Ne pouvant suivre le roi à la guerre, elle prie pour lui, elle ordonne pour lui des prières publiques. Elle lui adresse aussi de prudents conseils.
Charles-Quint assiège Landreçies. François Ier qui fait ravitailler la ville, conduit à'Cateau-Cambrésis trente et quelques mille hommes. Marguerite s'effraye d'autant plus que, connaissant la valeur du roi chevalier, elle sait que cette bravoure l'exposera à tous les périls. «Je suis seure, écrit-elle à François Ier, que vous n'avez au camp pionnier dont le corps porte plus de travail que mon esprit.» Dans une poétique épître au roi, elle nous redit ses angoisses, nous voyons ses larmes, nous entendons ses prières. Puis, lorsque l'empereur s'est éloigné, quelle ivresse! Malade, la reine de Navarre entraîne son mari à l'église pour le Te Deum de la victoire.

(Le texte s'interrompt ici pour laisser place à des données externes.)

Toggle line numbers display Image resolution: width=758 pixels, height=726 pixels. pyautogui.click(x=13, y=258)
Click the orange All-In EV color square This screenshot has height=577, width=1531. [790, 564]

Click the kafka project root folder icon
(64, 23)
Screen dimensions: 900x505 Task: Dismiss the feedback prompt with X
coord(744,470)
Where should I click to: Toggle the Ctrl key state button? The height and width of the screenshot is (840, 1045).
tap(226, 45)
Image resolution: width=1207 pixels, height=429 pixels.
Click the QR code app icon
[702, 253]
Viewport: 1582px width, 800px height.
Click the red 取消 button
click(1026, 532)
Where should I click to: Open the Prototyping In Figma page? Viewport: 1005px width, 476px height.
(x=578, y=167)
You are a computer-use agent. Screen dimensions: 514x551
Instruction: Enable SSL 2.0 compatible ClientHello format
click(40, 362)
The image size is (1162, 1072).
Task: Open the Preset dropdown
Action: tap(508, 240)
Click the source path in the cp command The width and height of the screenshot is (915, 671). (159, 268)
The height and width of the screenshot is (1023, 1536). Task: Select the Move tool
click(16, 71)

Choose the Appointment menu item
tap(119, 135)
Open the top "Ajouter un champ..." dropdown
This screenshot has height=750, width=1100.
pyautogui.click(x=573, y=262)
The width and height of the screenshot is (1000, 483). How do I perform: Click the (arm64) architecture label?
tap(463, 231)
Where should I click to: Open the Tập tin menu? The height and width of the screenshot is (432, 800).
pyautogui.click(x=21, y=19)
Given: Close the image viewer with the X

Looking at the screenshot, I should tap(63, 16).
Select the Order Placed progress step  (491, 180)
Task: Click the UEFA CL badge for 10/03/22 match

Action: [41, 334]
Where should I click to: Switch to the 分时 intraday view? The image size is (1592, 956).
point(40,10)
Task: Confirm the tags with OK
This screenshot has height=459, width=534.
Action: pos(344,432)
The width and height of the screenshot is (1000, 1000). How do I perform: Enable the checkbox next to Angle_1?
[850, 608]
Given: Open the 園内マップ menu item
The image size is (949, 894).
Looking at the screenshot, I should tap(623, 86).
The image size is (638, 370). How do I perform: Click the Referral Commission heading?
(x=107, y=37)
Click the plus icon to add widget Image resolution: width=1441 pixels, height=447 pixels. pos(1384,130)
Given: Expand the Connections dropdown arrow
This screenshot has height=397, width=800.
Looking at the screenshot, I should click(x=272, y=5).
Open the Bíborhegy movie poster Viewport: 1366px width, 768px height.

De tous mes maux receu au paravant
Je n'en sens plus, car mon Roy est vivant[293].
Note 293:[ (retour) ] Epistre III de la Royne de Navarre au Roy François, son frere. (Les Marguerites de la Marguerite des princesses, éd. citée.)
Partout et toujours les émotions de son frère font frémir sa plume ou vibrer sa lyre. Aux heures de tristesse, François Ier aurait pu lui adresser les beaux vers qu'elle place sur les lèvres d'un prisonnier:
Las! sans t'ouyr bien presumer je peux
Que toy et moy n'ayans qu'un coeur tous deux,
Si dens mon corps l'une moitié labeure,
L'autre moitié dedens le tien en pleure[294].